(Work task) Would you please write out every record exactly?

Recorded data
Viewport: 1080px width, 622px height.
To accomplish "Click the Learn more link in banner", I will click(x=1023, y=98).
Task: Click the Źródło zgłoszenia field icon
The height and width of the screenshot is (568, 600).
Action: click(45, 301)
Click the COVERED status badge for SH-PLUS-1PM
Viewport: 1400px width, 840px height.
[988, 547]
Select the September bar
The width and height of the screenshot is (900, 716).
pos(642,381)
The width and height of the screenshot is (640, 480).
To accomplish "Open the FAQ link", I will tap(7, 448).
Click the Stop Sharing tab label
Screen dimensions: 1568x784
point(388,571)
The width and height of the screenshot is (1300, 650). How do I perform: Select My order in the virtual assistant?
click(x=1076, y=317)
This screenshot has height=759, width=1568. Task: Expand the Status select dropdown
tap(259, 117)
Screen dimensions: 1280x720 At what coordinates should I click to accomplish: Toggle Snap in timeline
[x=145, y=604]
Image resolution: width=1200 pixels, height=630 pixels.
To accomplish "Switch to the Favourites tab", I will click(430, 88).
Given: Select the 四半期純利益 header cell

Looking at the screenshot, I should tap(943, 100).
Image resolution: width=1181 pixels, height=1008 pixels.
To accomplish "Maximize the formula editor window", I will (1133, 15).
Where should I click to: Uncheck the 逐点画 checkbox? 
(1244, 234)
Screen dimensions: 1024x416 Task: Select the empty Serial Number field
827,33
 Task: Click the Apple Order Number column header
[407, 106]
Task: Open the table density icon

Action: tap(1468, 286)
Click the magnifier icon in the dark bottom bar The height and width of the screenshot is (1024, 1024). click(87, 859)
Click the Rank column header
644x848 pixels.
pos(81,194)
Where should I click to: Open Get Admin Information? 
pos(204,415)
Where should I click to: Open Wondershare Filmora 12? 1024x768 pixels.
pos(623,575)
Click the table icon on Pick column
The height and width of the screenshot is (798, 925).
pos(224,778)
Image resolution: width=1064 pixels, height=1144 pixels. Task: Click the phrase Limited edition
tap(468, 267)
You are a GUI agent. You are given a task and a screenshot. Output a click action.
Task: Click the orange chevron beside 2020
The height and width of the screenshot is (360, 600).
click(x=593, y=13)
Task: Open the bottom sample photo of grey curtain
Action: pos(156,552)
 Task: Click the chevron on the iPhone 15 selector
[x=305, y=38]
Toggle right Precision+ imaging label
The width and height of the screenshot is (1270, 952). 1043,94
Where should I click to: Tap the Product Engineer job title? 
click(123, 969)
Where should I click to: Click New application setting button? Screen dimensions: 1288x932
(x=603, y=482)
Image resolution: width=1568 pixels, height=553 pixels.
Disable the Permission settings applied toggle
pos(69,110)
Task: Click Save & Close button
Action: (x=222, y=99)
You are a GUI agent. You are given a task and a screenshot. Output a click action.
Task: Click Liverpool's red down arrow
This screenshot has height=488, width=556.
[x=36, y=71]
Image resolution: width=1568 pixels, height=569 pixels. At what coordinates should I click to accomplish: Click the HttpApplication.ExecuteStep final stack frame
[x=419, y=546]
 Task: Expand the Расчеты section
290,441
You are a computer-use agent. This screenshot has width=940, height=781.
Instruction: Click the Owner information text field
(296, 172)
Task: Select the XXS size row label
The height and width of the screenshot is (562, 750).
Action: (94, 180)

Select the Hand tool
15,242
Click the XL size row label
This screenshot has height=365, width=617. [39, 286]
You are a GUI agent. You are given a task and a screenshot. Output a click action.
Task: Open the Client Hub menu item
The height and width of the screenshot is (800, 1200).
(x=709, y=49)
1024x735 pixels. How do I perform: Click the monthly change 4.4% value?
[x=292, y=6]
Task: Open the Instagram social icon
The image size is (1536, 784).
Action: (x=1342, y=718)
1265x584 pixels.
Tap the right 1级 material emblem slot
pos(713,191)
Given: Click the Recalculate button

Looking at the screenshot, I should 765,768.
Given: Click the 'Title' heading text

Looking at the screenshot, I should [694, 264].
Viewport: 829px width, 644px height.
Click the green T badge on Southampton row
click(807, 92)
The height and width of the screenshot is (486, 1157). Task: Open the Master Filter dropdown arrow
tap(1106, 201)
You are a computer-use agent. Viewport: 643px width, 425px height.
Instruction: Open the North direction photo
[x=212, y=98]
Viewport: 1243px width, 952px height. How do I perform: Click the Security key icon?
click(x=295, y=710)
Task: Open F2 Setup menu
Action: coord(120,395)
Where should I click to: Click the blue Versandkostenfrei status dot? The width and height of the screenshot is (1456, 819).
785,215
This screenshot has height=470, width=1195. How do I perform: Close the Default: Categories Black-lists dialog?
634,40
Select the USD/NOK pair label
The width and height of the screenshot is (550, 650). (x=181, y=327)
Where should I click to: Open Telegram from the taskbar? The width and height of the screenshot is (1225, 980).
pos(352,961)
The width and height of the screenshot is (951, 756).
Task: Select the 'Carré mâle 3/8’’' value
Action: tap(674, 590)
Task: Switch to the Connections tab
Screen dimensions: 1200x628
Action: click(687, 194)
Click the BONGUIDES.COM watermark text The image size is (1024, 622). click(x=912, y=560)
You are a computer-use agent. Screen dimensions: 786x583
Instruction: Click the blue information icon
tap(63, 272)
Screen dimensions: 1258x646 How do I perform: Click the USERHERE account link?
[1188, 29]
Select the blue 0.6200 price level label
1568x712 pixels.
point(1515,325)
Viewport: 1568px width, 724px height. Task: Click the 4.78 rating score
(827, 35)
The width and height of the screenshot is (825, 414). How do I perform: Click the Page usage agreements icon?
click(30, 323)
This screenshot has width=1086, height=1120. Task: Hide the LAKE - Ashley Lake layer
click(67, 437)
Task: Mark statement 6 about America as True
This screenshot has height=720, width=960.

(Final answer)
Viewport: 1080px width, 622px height.
To accomplish "Click the Learn more link in banner", I will click(x=1023, y=98).
Task: Click the Źródło zgłoszenia field icon
The height and width of the screenshot is (568, 600).
Action: click(45, 301)
Click the COVERED status badge for SH-PLUS-1PM
Viewport: 1400px width, 840px height.
[988, 547]
Select the September bar
The width and height of the screenshot is (900, 716).
pos(642,381)
The width and height of the screenshot is (640, 480).
To accomplish "Open the FAQ link", I will tap(7, 448).
Click the Stop Sharing tab label
Screen dimensions: 1568x784
point(388,571)
The width and height of the screenshot is (1300, 650). How do I perform: Select My order in the virtual assistant?
click(x=1076, y=317)
This screenshot has height=759, width=1568. Task: Expand the Status select dropdown
tap(259, 117)
Screen dimensions: 1280x720 At what coordinates should I click to accomplish: Toggle Snap in timeline
[x=145, y=604]
Image resolution: width=1200 pixels, height=630 pixels.
To accomplish "Switch to the Favourites tab", I will click(430, 88).
Given: Select the 四半期純利益 header cell

Looking at the screenshot, I should tap(943, 100).
Image resolution: width=1181 pixels, height=1008 pixels.
To accomplish "Maximize the formula editor window", I will (1133, 15).
Where should I click to: Uncheck the 逐点画 checkbox? 
(1244, 234)
Screen dimensions: 1024x416 Task: Select the empty Serial Number field
827,33
 Task: Click the Apple Order Number column header
[407, 106]
Task: Open the table density icon

Action: tap(1468, 286)
Click the magnifier icon in the dark bottom bar The height and width of the screenshot is (1024, 1024). click(87, 859)
Click the Rank column header
644x848 pixels.
pos(81,194)
Where should I click to: Open Get Admin Information? 
pos(204,415)
Where should I click to: Open Wondershare Filmora 12? 1024x768 pixels.
pos(623,575)
Click the table icon on Pick column
The height and width of the screenshot is (798, 925).
pos(224,778)
Image resolution: width=1064 pixels, height=1144 pixels. Task: Click the phrase Limited edition
tap(468, 267)
You are a GUI agent. You are given a task and a screenshot. Output a click action.
Task: Click the orange chevron beside 2020
The height and width of the screenshot is (360, 600).
click(x=593, y=13)
Task: Open the bottom sample photo of grey curtain
Action: pos(156,552)
 Task: Click the chevron on the iPhone 15 selector
[x=305, y=38]
Toggle right Precision+ imaging label
The width and height of the screenshot is (1270, 952). 1043,94
Where should I click to: Tap the Product Engineer job title? 
click(123, 969)
Where should I click to: Click New application setting button? Screen dimensions: 1288x932
(x=603, y=482)
Image resolution: width=1568 pixels, height=553 pixels.
Disable the Permission settings applied toggle
pos(69,110)
Task: Click Save & Close button
Action: (x=222, y=99)
You are a GUI agent. You are given a task and a screenshot. Output a click action.
Task: Click Liverpool's red down arrow
This screenshot has height=488, width=556.
[x=36, y=71]
Image resolution: width=1568 pixels, height=569 pixels. At what coordinates should I click to accomplish: Click the HttpApplication.ExecuteStep final stack frame
[x=419, y=546]
 Task: Expand the Расчеты section
290,441
You are a computer-use agent. This screenshot has width=940, height=781.
Instruction: Click the Owner information text field
(296, 172)
Task: Select the XXS size row label
The height and width of the screenshot is (562, 750).
Action: (94, 180)

Select the Hand tool
15,242
Click the XL size row label
This screenshot has height=365, width=617. [39, 286]
You are a GUI agent. You are given a task and a screenshot. Output a click action.
Task: Open the Client Hub menu item
The height and width of the screenshot is (800, 1200).
(x=709, y=49)
1024x735 pixels. How do I perform: Click the monthly change 4.4% value?
[x=292, y=6]
Task: Open the Instagram social icon
The image size is (1536, 784).
Action: (x=1342, y=718)
1265x584 pixels.
Tap the right 1级 material emblem slot
pos(713,191)
Given: Click the Recalculate button

Looking at the screenshot, I should 765,768.
Given: Click the 'Title' heading text

Looking at the screenshot, I should [694, 264].
Viewport: 829px width, 644px height.
Click the green T badge on Southampton row
click(807, 92)
The height and width of the screenshot is (486, 1157). Task: Open the Master Filter dropdown arrow
tap(1106, 201)
You are a computer-use agent. Viewport: 643px width, 425px height.
Instruction: Open the North direction photo
[x=212, y=98]
Viewport: 1243px width, 952px height. How do I perform: Click the Security key icon?
click(x=295, y=710)
Task: Open F2 Setup menu
Action: coord(120,395)
Where should I click to: Click the blue Versandkostenfrei status dot? The width and height of the screenshot is (1456, 819).
785,215
This screenshot has height=470, width=1195. How do I perform: Close the Default: Categories Black-lists dialog?
634,40
Select the USD/NOK pair label
The width and height of the screenshot is (550, 650). (x=181, y=327)
Where should I click to: Open Telegram from the taskbar? The width and height of the screenshot is (1225, 980).
pos(352,961)
The width and height of the screenshot is (951, 756).
Task: Select the 'Carré mâle 3/8’’' value
Action: tap(674, 590)
Task: Switch to the Connections tab
Screen dimensions: 1200x628
Action: click(687, 194)
Click the BONGUIDES.COM watermark text The image size is (1024, 622). click(x=912, y=560)
You are a computer-use agent. Screen dimensions: 786x583
Instruction: Click the blue information icon
tap(63, 272)
Screen dimensions: 1258x646 How do I perform: Click the USERHERE account link?
[1188, 29]
Select the blue 0.6200 price level label
1568x712 pixels.
point(1515,325)
Viewport: 1568px width, 724px height. Task: Click the 4.78 rating score
(827, 35)
The width and height of the screenshot is (825, 414). How do I perform: Click the Page usage agreements icon?
click(30, 323)
This screenshot has width=1086, height=1120. Task: Hide the LAKE - Ashley Lake layer
click(67, 437)
Task: Mark statement 6 about America as True
This screenshot has height=720, width=960.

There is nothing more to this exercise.